Sŵn Festival: Friday's Best
Simon Tyers and Lauren Down report back on the highlights from day 2 of Sŵn Festival.
Jewellers
After a timid first outing last year Newport natives Jewellers are back with more of the same blissed out experimentations, and some new ones too, helping ease us into the evening’s hectic line-up. Sounding better than ever, they weave rich, intricate, textured tapestries out of flickering beats, glitchy noises and flourishing keys. This is tripped out, chiming electronica designed for the hazy early morning hours made surreal by the fact we’re watching it in an O’Neill’s pub.
Liars
Even after seeing shoegaze veterans The Bent Moustache, who at one point had four guitarists on stage including the Boo Radleys’ Martin Carr, it’ll be hard to find anyone during this long weekend that will be able to match the ratcheting intensity inherent in a Liars set. The foreboding vibes of the material from WIXIW, all three members behind keyboards, shake the floor and breathe new life into material that comes across as a little cold on record. It’s not until ‘Scarecrows On A Killer Slant’ about twenty minutes in that things really kick off, building through a set taken from across their varied career that when put together somehow seems more logical: whether the rumbling evil vibes of material from Drum’s Not Dead or a ferocious climactic ‘Plaster Casts Of Everything’, a hair swinging Angus Andrew is letting loose his demons.
Rangda
You would be completely forgiven for never having heard of them, but psych rock ‘super-group’ Rangda were, hands down, one of the best things we saw all night. Knowing nothing about them beforehand but being drawn in by the growing crowd outside we were treated to the most complex, invigorating, beautiful, time-signature bending, kaleidoscopic instrumentals we’ve witnessed in a long time. But then what else would you expect when a band is driven by guitar virtuoso Ricard Bishop of Sun City Girls?
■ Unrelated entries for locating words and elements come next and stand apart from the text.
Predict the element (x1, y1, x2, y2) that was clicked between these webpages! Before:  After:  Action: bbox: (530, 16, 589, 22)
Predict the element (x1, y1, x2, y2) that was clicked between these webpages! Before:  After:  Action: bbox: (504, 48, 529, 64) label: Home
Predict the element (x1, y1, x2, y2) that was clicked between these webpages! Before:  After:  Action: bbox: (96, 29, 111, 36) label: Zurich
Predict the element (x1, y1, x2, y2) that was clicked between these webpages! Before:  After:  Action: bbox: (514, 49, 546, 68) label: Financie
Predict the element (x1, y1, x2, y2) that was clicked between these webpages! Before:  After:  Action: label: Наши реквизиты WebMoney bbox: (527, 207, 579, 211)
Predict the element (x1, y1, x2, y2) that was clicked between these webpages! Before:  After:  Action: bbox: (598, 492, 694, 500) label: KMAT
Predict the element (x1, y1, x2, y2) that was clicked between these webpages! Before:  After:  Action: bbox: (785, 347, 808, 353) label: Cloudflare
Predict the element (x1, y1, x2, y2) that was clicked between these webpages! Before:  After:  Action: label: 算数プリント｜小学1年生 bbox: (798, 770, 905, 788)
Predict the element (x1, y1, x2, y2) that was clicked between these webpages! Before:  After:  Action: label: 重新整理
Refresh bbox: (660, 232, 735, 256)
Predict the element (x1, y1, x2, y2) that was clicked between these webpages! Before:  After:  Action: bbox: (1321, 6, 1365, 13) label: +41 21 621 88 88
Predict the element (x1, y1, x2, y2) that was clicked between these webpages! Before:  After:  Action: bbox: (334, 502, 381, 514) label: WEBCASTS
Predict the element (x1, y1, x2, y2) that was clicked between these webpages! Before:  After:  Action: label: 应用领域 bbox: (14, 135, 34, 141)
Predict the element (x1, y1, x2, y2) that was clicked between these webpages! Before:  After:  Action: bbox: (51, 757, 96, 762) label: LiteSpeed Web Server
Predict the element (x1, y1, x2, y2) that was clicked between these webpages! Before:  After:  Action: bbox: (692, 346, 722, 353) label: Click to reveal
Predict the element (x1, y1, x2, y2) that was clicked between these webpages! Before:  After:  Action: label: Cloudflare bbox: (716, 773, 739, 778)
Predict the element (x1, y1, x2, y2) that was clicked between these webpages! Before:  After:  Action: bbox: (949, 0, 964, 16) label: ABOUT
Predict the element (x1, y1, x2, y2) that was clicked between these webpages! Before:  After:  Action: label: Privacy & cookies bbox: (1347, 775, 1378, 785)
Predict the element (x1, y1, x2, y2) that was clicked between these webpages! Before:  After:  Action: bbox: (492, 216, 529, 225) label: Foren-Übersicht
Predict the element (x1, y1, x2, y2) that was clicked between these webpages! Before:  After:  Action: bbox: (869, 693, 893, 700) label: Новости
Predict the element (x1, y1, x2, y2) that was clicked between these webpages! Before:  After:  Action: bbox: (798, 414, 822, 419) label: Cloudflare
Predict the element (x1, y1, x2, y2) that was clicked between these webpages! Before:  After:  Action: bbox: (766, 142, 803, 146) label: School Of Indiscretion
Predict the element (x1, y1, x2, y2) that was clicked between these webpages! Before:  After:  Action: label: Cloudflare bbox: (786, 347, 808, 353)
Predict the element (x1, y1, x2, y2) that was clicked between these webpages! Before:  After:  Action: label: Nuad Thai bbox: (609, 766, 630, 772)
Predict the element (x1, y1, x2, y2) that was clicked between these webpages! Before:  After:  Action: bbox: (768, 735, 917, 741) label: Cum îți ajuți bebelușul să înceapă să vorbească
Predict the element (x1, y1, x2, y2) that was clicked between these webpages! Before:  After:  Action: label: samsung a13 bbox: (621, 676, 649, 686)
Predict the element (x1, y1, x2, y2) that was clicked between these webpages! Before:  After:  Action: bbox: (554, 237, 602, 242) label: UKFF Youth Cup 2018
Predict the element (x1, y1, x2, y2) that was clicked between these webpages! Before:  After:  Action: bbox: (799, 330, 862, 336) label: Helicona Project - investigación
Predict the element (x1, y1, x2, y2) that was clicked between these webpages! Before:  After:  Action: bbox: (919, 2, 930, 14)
Having spent recent years touring with Animal Collective and Bill Callahan he teamed up with Ben Chasny, the man behind Six Organs of Admittance, and the crazily talented improvisational mind of Chris Corsano to produce 2010 stand out False Flag and well, now we can’t wait to get home and delve into their recently released Drag City sophomore full length Formerly Extinct.
Bo Ningen
Playing the most epic set we’re likely to see all weekend, the Japanese rock four-piece shake Dempseys to its core: their frenzied acid-punk literally rattling the walls, the lighting fixtures and inciting a mosh pit that steadily envelopes the whole room, low-hanging bunting and all. Relentless, ferocious percussive rhythms fuse with mind-melting guitar licks and ear-piercingly shrill vocals for a visceral set if ever we experienced one. It’s intensely intoxicating and we can’t even see the band.